NYC faces key decision this weekend regarding public school class
New York City's public school system faces a key decision involving class size.
Since 2022, New York City has been under a state law mandate to make classes smaller at city schools. About 60% of the work has been done. By Saturday, the city needs to decide whether it plans to be 80% compliant by next year, or pause the work.
Mandate will have unintended consequences, advocate says
"There has never been a mandate like this in any state across the country," said Evan Stone, of Educators for Excellence.
Stone is advocating for a pause. He says that, while smaller classes are important, Educators for Excellence research suggests getting to 100% compliance would lead to resources being taken away from the schools that need them most.
"The evidence is clear. Those classrooms are in our higher-income communities. It would move teachers from harder-to-staff schools in low-income communities to wealthier communities," Stone said.

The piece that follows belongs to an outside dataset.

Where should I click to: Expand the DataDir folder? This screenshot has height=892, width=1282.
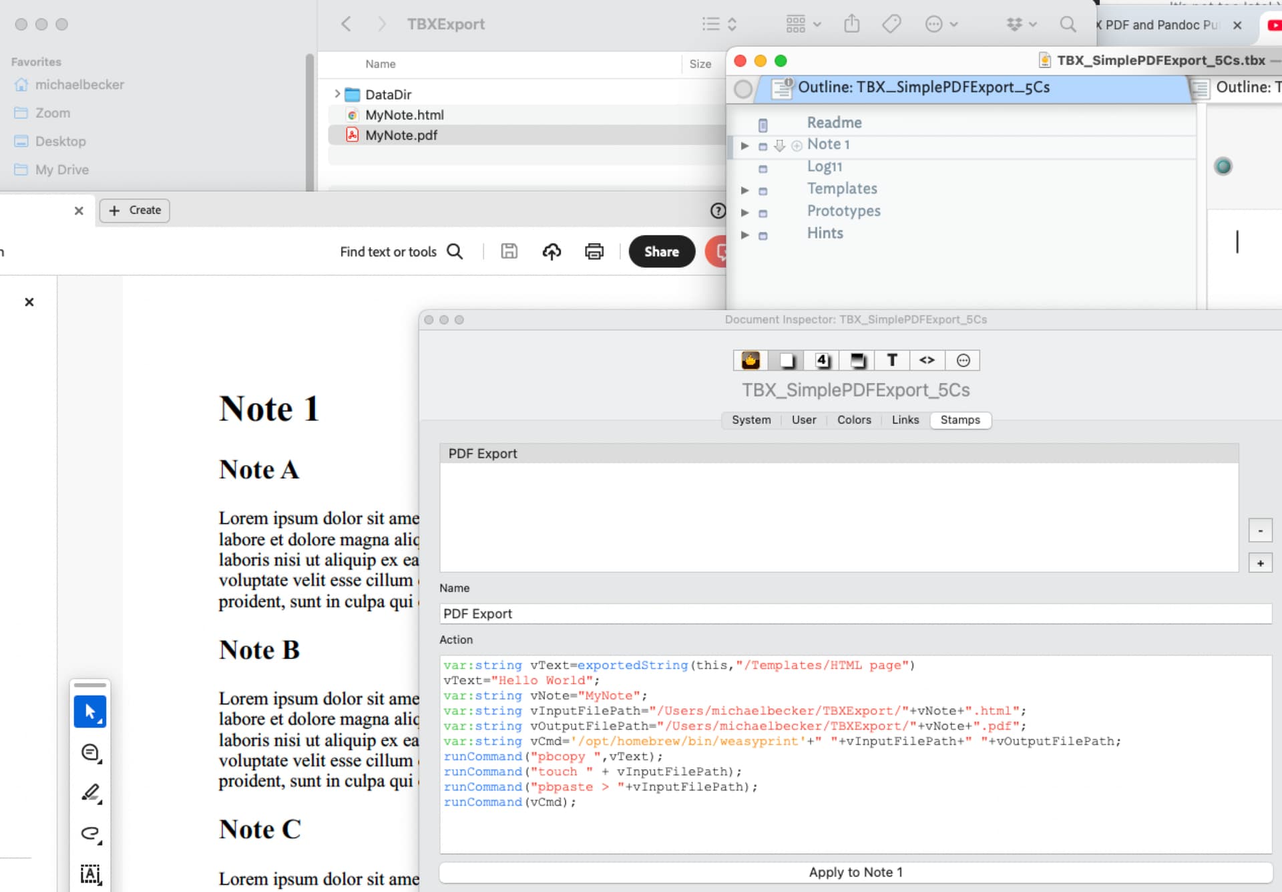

$1 billion class size budget could potentially be redeployed
The decision needs to be made before Mayor-elect Zohran Mamdani takes office, but it's an equality issue that would seem to align with what Mamdani campaigned on. A pause would give his administration the chance to use the $1 billion class size budget for other things, such as universal child care, a pillar of his campaign estimated to cost around $6 billion per year.
Mamdani visited a Brooklyn child care center on Thursday.
"In a single year it was measured that our economy paid the cost of about $23 billion in the absence of affordable child care. On the question about timeline and phases, these are the conversations we're having over the course of this transition," Mamdani said.
It's also not clear if Mamdani will be consulted on the deadline, or if he would consider using the class size money to help fund child care.
Mamdani's staff did not take CBS News New York's questions Thursday, or respond to multiple requests for comment.
We have also reached out to City Hall and are awaiting its remarks.